Integration with the universe for a human means understanding that our ability to ponder our abilities, the meta-thinking that gives us the Linnean title of Homo sapiens sapiens, is a trait provided by nature itself. Monkeys have long, prehensile tails. Cheetahs can run in short bursts at extreme speed. Whales can dive deep and hold their breath. Birds can fly. Trees grow leaves. All of these flora and fauna exhibit traits that define them, but also that define their place in nature.
The prehensile tails allow monkeys to thrive in the jungles in which they are found. Great speed allows the Cheetah to catch up to the far more agile Antelope. The most nutritious and abundant food for whales is at the limit of their depth, and evergreens capture sun though ever-present leaves in the coldest and darkest climes on earth. So, too, are humans given a trait that allows them to thrive in their environment. Perhaps rather than asking why we exist, we should ask ourselves “in what environment am I suited for survival?”
Carl Sagan said that “we are a way for the cosmos to know itself.” In other words, our self-awareness allows the universe to observe itself. Every cybernetic system has to have some way of making corrections, of self-preservation. If it doesn’t, entropy ensues. It could perhaps be that humans are an attempt by nature to be that self-corrective action. To be at least the messaging facility by which it becomes aware of what it’s doing.

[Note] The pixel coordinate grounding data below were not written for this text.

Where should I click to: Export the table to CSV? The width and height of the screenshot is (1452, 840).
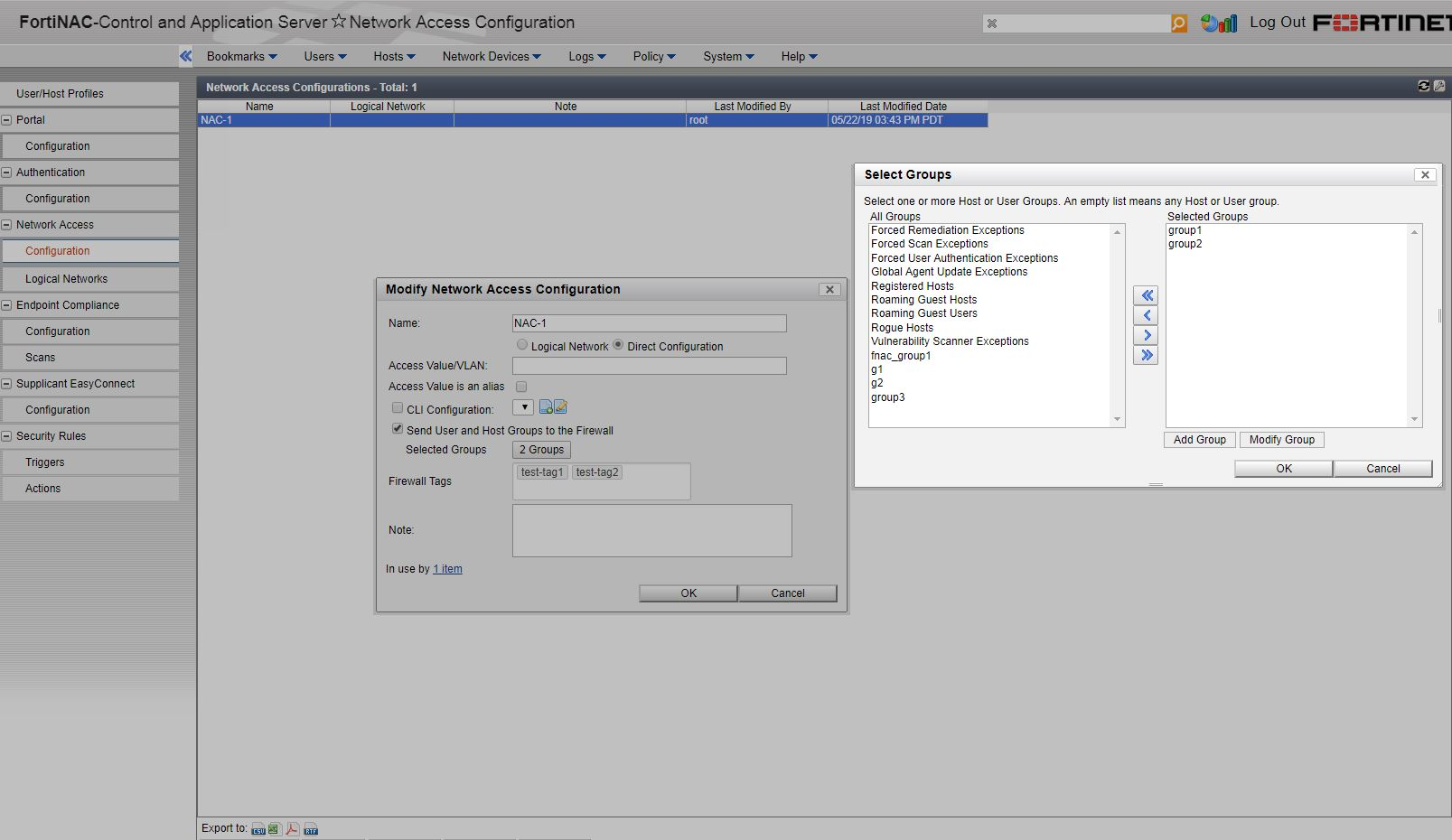click(258, 829)
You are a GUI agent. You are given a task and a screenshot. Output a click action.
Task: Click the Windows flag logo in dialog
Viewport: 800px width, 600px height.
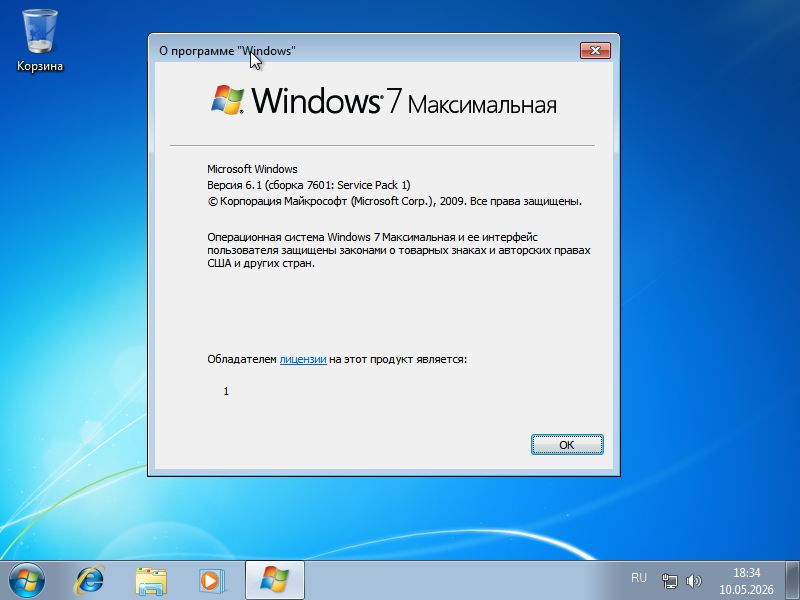(x=228, y=100)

If this thought had occurred to Ahab, perhaps he would have recognized his agonizing struggle as not a struggle against God, but as a warning that he was taking action in a way that was abhorrent to nature. He could have recognized that it was unnatural to hunt and kill whales in the first place. Imagine if that had been the outcome of Ahab’s struggle: the realization that it was against the laws of nature for humans to kill whales. In the end, Ahab’s sacrifice was for nought. Moby Dick destroyed his ship and crew, and humans have tried to curtail the act of killing whales in general. In the end, after all, nature won. It always does, because it’s all that is.
If we are to become more understanding and avoid the doom of the Pequod, then we must as a species begin to pay attention to the discord between our perceived selves and the perceived homunculus. This is not a proper argument between two sentient entities, rather, it is a sign that perhaps we are not taking an action that is in the best interest of nature. Perhaps, then, our self-awareness is a limiter to humanity, that it is how we know to make a correction to nature in order to perpetuate its health. Perhaps we are a way for nature to know itself and one of the means by which it self-corrects. Certainly we know that nature has other methods of self-correction, but which of them are beneficial to humans? The warming/cooling cycle? The release of gas from the bowels of the planet? The movement of tectonic plates? The only corrective measure the earth has that allows our own existence is that measure we take ourselves.
As with Ahab, nature has no reason to keep us around if we don’t understand or follow its methods. Being self-aware is a burden, but perhaps one that is more important than just knowing ourselves. Perhaps being self-aware means knowing our place before our self. Self-awareness is our prehensile tail, our burst of speed, our deep-dive, and the shape of our leaves. Without it, we are slow, tailless monkeys who can’t swim and freeze rather quickly.